I had two major worries on the first day of my sofa confinement. The first was the risk of a numb backside from sitting down so much. Well I’m up and about on two feet if I need to be so no great problem there. The second was that I would have nothing to write about except birds. Birds! So many and so much to say. How could I have thought for one moment that so great a topic could be of little consequence?

Let me set the scene…

My sofa looks out of the front of the house, facing south across the now almost bare front garden, over the lane, through a field gate and to the tree in the distance. Yes, it’s pretty idyllic. The room we’re sleeping in at the moment is directly above, so has the same view but from a little higher up. The Heptacodium is to the left of the window looking out and the bird table is tucked under it, right in front of the window. This means that for most of the day I’m facing what sunlight there is. Great for the soul, but troublesome for photographing birds, backlit by a low sun.
We woke to another deep, hard frost, but sunshine, blissful glittering sunshine, the field and distant trees glowing a soft pink in the early light. The frost sits prettily on the Heptacodium, forming little white baubles on the seed pod remants tipping each branch.
The shrub ripples all day with the comings and goings of bird life. As the sun slowly melts the frost on the branches, each new arrival sends a fresh rain of drips onto the ground below. The action never stops, except for a few seconds as a car, or a walker with dogs passes by. The morning starts with the house sparrows which nest in the cottage eaves. I love their energetic chattering as they dart past the window down to the table and onto the floor below. They arrive and leave in a muscular gang, scattering in a nattering pack at each fresh interruption.

If you look carefully at this one, you can see the Nuthatch on the front of the bird table and a robin in flight.

The great tits land confidently in the shrub, pecking steadily at bits of bark before dropping for a few select morsels from the table. Bluetits (left) fuss and fidget, stabbing furiously at a tiresome piece of twig as if wresting the life from it before hitting the table for a flurry of pecking and beating a quick retreat into the hedges.

Coal tits fly in unannounced, pick and turn in a second, leaving the scene in a blur of feathers.
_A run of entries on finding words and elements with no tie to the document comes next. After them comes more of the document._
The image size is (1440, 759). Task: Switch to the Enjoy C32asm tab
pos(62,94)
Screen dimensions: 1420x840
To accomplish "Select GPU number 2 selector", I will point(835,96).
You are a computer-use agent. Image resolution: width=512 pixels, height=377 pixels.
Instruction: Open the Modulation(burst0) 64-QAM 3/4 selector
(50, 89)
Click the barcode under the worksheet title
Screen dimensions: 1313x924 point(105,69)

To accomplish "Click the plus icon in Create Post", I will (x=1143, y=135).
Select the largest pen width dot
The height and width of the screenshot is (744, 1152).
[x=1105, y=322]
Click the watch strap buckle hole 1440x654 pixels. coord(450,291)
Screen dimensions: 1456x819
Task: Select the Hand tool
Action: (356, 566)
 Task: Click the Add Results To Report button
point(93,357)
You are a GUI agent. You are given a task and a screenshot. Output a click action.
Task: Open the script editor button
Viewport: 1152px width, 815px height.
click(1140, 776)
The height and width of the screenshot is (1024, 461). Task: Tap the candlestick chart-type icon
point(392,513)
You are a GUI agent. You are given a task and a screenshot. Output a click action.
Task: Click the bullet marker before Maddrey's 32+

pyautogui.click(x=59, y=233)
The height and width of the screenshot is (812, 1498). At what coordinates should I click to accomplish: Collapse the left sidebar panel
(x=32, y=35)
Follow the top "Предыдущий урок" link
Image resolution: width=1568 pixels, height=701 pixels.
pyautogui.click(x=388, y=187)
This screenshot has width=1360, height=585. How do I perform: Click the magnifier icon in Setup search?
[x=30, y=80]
They’ve been the hardest to capture on camera, but I got one half decent one, on the right of the bird table. The one on the left is a great tit.

One small personal goal for this week was to take a better picture of the nuthatch. This one isn’t bad. As with children, one shouldn’t have favourites, but I love the warm amber of his underbelly, the slate blue of his back and that dashing, dark grey, go-faster stripe along his side. That and the fact that he hangs around long enough for me to photograph him. As you can see, he likes the black sunflower seeds the best. I’m pretty sure there’s only one, but he drops by every ten minutes or so, diving in from the undergrowth on the other side of the lane.

It’s dusk now. All the birds dropped by for a last feeding frenzy, perched high in the branches, catching the last rays of the faint sun as it fell behind the trees. It’s a long time till morning when you only weigh a couple of ounces, you have legs like matchsticks and the temperature is -8C for 14 hours. You need a full belly at bedtime.

The last arrivals were a pair of collared doves. It takes them a few fluttering attempts to get the approach right so that they land inside the table, rather than on top. Once there, they gorge themselves silly before retiring to the telephone wires for a final sunbathe. I don’t mind that they eat so much. They eat what the smaller birds don’t want – the wheat and the millet. Our chickens hoover up whatever the birds spill and the result at the end of each day is an all but bare table.
It wasn’t going to be like this today. I need to do the nursery’s accounts and file them before the end of December. But the sunshine, and the birds and a welcome visit from Dave’s Mum and Dad pushed thoughts of work away. Tomorrow will bring the hard reality of a pile of paperwork and a list of outstanding phone calls. But for today it’s been good to sit still, wait and watch and enjoy the show outside the window.